Covid lockdowns wreak havoc in the world’s largest auto market


Hong Kong
CNN Business

Factory closures, new model launches delayed and sales slump. China’s massive auto market has been plunged into disarray due to the recent wave of Covid in the country, with strict lockdowns in many cities hitting auto production.

The worst outbreak of Covid in China in two years has prompted the authorities to step up the country’s non-proliferation policy, leading to the closure of many major cities and tens of millions of people.

Strict lockdown measures in places like Shanghai and Jilin province have forced automakers to shut down manufacturing and risk delaying shipments at a time when global demand for vehicles is strong.

The company said on Monday that Volkswagen plants in Shanghai and Changchun, the capital of Jilin Province, have been closed for weeks.

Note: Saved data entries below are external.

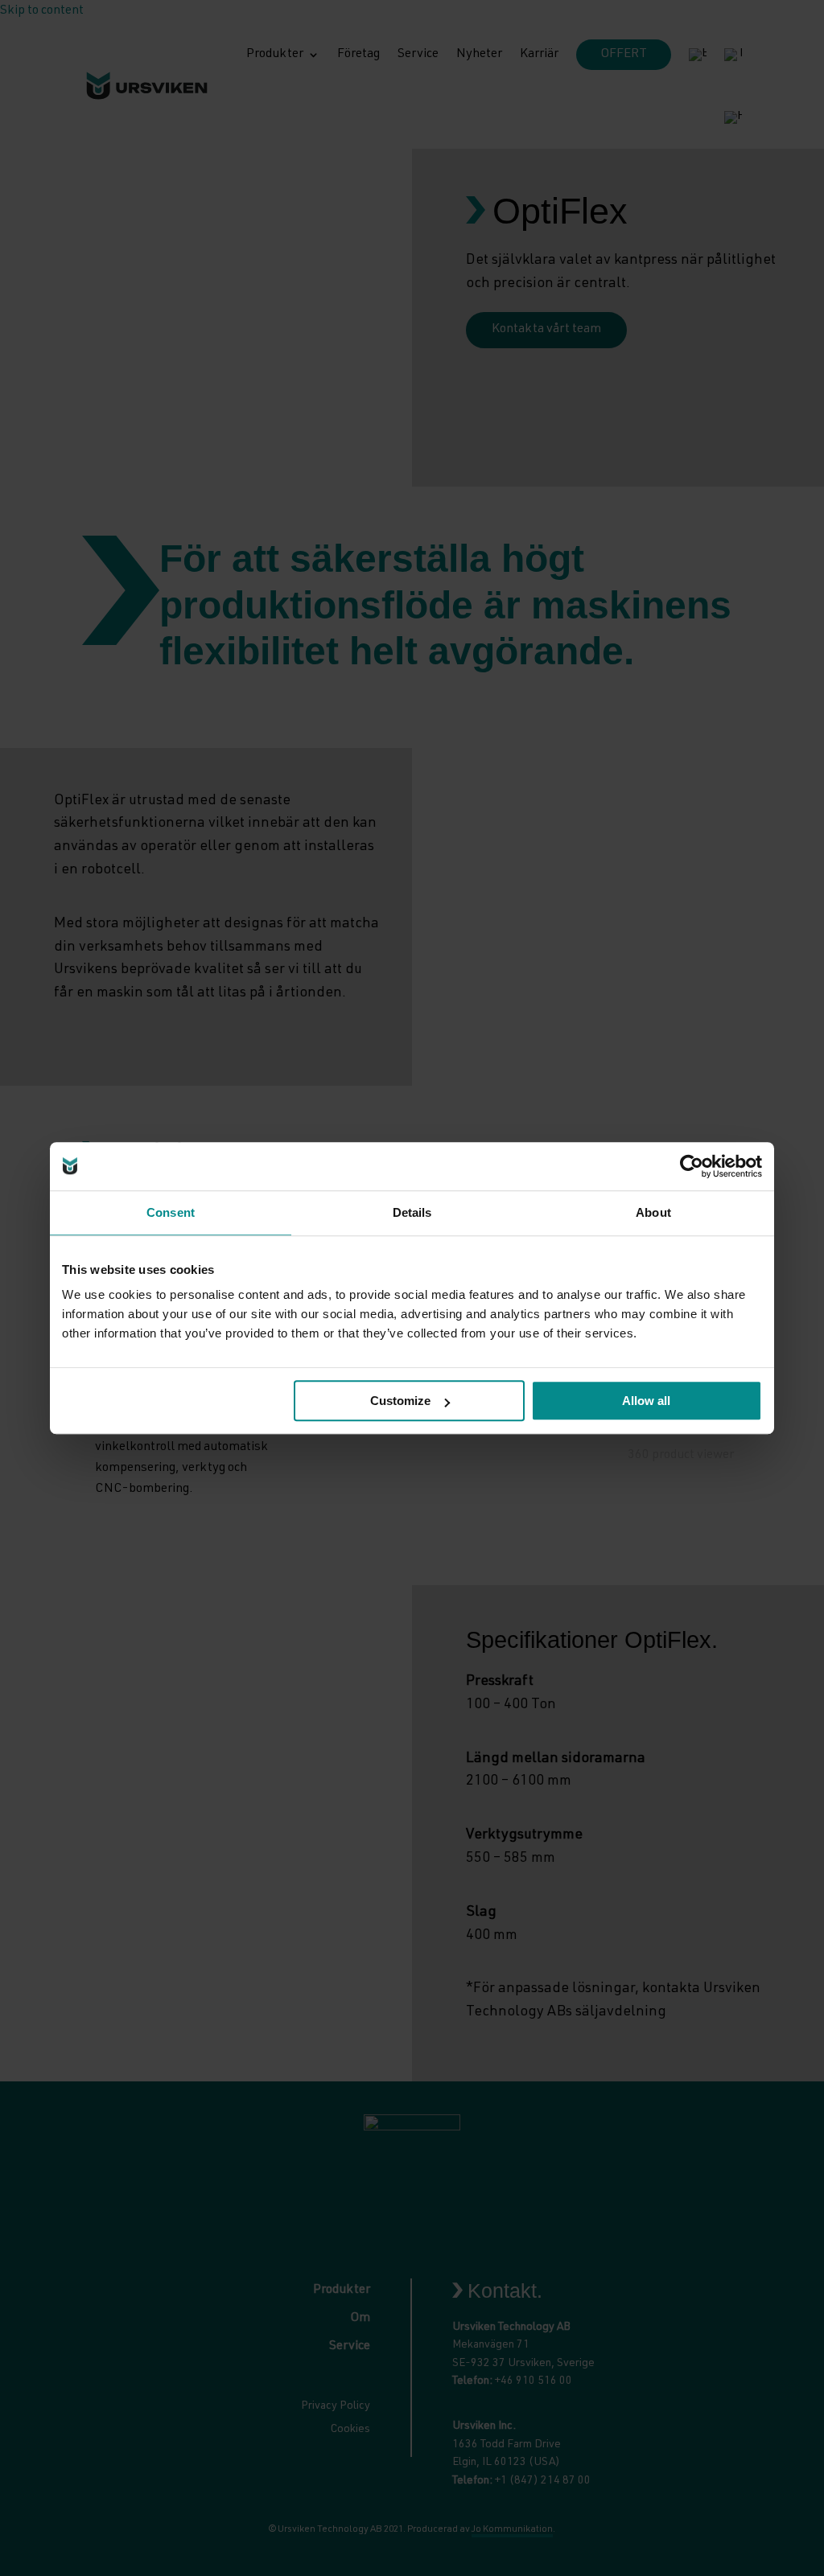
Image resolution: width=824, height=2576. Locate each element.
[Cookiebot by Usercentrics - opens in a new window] (691, 1166)
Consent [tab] (170, 1212)
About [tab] (653, 1212)
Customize (400, 1400)
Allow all (646, 1400)
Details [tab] (412, 1212)
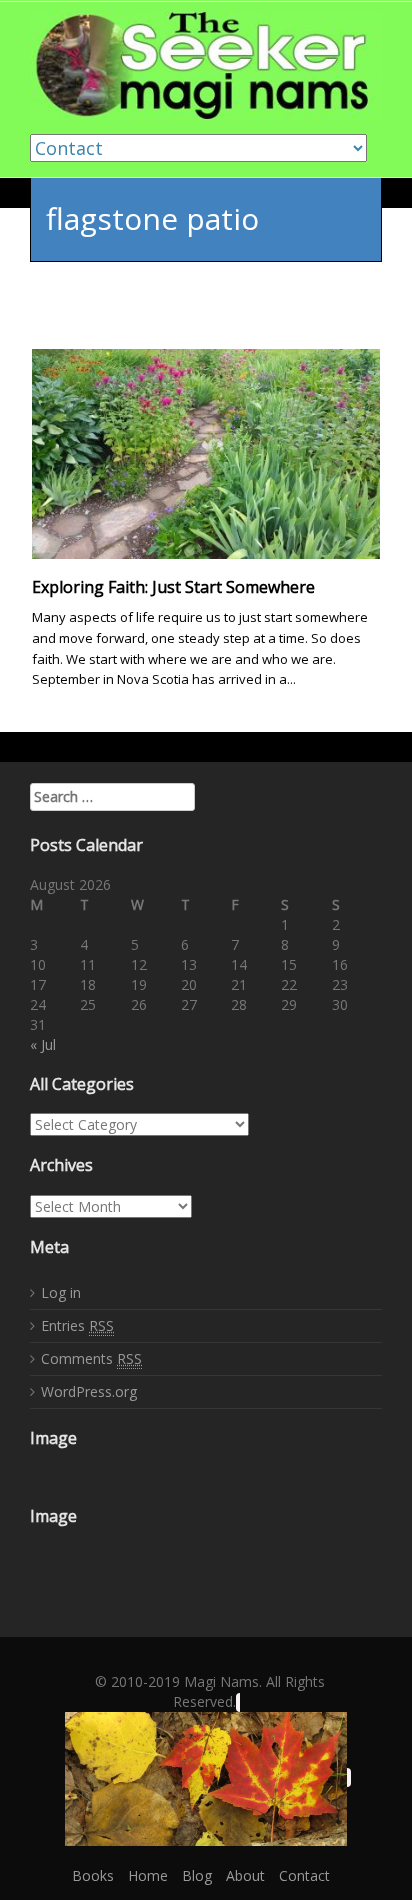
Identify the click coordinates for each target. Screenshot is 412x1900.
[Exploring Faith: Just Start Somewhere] (206, 452)
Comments (91, 1358)
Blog (197, 1875)
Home (148, 1875)
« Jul (43, 1044)
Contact (304, 1875)
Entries (77, 1325)
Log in (61, 1292)
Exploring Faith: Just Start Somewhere (173, 587)
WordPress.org (89, 1391)
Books (93, 1875)
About (245, 1875)
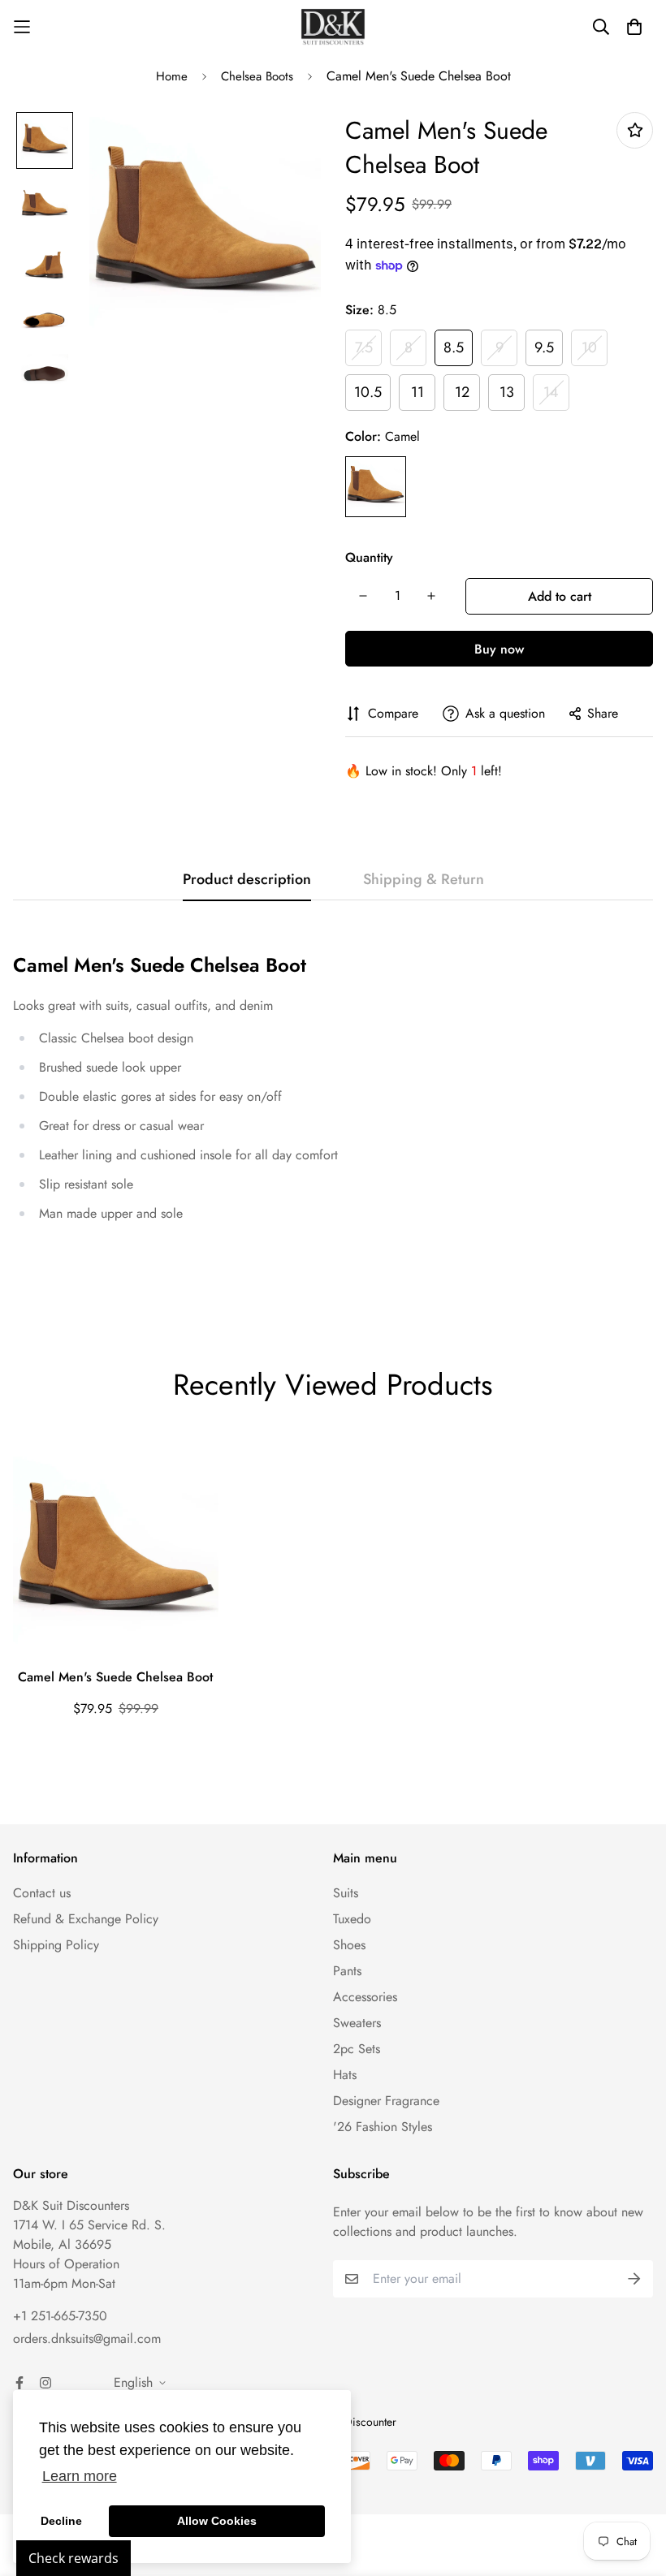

“Due to the current situation of Covid, production at our plants in Changchun (since mid-March) and Anting/Shanghai (since April 1) is currently suspended,” Volkswagen said in a written response to CNN Business. “This is currently causing production delays.”

The company added that it will compensate for the halt in production “If the situation calms down in the near future,” through additional transformations and other measures. “At present, we are assessing the situation from day to day,” she added.

Employees check the inspection line during an informational tour of Nio Inc.'s production facility.  In Hefei, Anhui Province, China, on Friday, December 4, 2020.

Chinese electric car maker Nio (NIO) said Saturday that it has suspended production due to disruptions related to Covid.

“Since March, due to the epidemic, the company’s supplier partners in several places including Jilin, Shanghai and Jiangsu have suspended production one by one and have not yet recovered,” the company said in a statement. “As a result, Nio has stopped production of cars,” she said, adding that the company will postpone the delivery of its electric vehicles to users.

It’s not just individual manufacturers. The Beijing Auto Show, one of the world’s largest gatherings of the industry, has been postponed until further notice due to the recent surge in Covid cases. The event was originally scheduled to take place from April 21 to April 30.

“We will pay close attention to the development of the epidemic,” the General Secretariat of Auto China said in a post on its official WeChat account on Saturday, adding that it will announce new dates in due course.

This means that many new car launches will be delayed. Chinese electric car makers Nio, XPeng and Li Auto previously said they would unveil new models at the Beijing Auto Show.

Covid restrictions have also affected car sales in the country.

Auto sales in China fell 12% in March from a year ago, reversing a 19% increase in February, ending two consecutive months of growth, according to data from The China Association of Automobile Manufacturers showed on Monday.

The association attributed the decline to the recent surge in Covid cases.

Monday’s data showed one bright spot, though – China’s demand for electric vehicles remains strong.

About 455,000 new energy vehicles, including hybrids and pure electric vehicles, were sold in March, up 122% from a year ago, according to separate data from the China Passenger Car Association.

Tesla (TSLA) sales in China were particularly strong, ranking as the number one pure electric brand.

The company delivered 65,814 Chinese-made vehicles in March, and the majority of those vehicles were sold in the Chinese market. This number was 85% higher than last year.

Meanwhile, BYD (BYDDF) sold the most new energy vehicles in China, delivering 104,878 units in March. Among them, 53,664 were pure electric models.

Tesla did not immediately respond to a request for comment on its March sales numbers.